The manufacturing sector has been suffering lately, owing to inflationary pressures but higher orders for transportation equipment have been boosting orders for durable goods. Given this scenario, stocks like IDEX Corporation IEX, ESCO Technologies Inc. ESE, Deere & Company DE and AGCO Corporation AGCO are expected to gain in the near term.
Durable Goods Orders Soar
The Commerce Department on Jan 26 said that orders for durable goods made in U.S. factories jumped a whopping 5.6% to reach $286.9 billion in December, exceeding economists’ expectations of a rise of 2.5%.
December’s jump follows a 1.7% decline in orders for durable goods in November. Excluding defense, new orders for durable goods jumped 6.3% in December.
The solid jump in December was driven by a more than twofold increase in orders for civilian aircraft, which rose 115.5% month over month to $28.88 billion.
Orders for transportation equipment increased $15.5 billion or 16.7% to $108.1 billion. Transportation equipment orders have now increased in four of the previous five months.
The manufacturing sector has been struggling of late as consumers have been spending cautiously owing to rising prices. However, despite the challenges, the sector has been attempting to hold its ground. Strong demand across the board is boosting orders, which ultimately is driving sales.
Shipment of manufactured durable goods increased 0.5% or $1.4 billion in December to $277.7 billion, after a 0.4% rise in November. Shipment of manufactured goods has now increased in 19 of the past 20 months, which once again shows the underlying strength in the economy.
Non-defense new orders for capital goods climbed $100.6 billion or 19.2% to $100.6 billion in December. Shipments rose $0.2 billion, or 0.2% to $85.2 billion.

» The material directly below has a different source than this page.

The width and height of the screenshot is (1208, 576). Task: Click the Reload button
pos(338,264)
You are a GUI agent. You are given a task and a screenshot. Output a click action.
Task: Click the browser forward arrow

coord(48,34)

The report comes as the latest data showed that inflation has finally started showing signs of easing. The U.S. Bureau of Economic Analysis said on Jan 27 that the Personal Consumption Expenditures (PCE) Price Index, declined to 5% year over year in December from 5.5% in November. Core PCE, the Fed’s preferred gauge of inflation, fell to 4.4% in December from 4.7% in the same period.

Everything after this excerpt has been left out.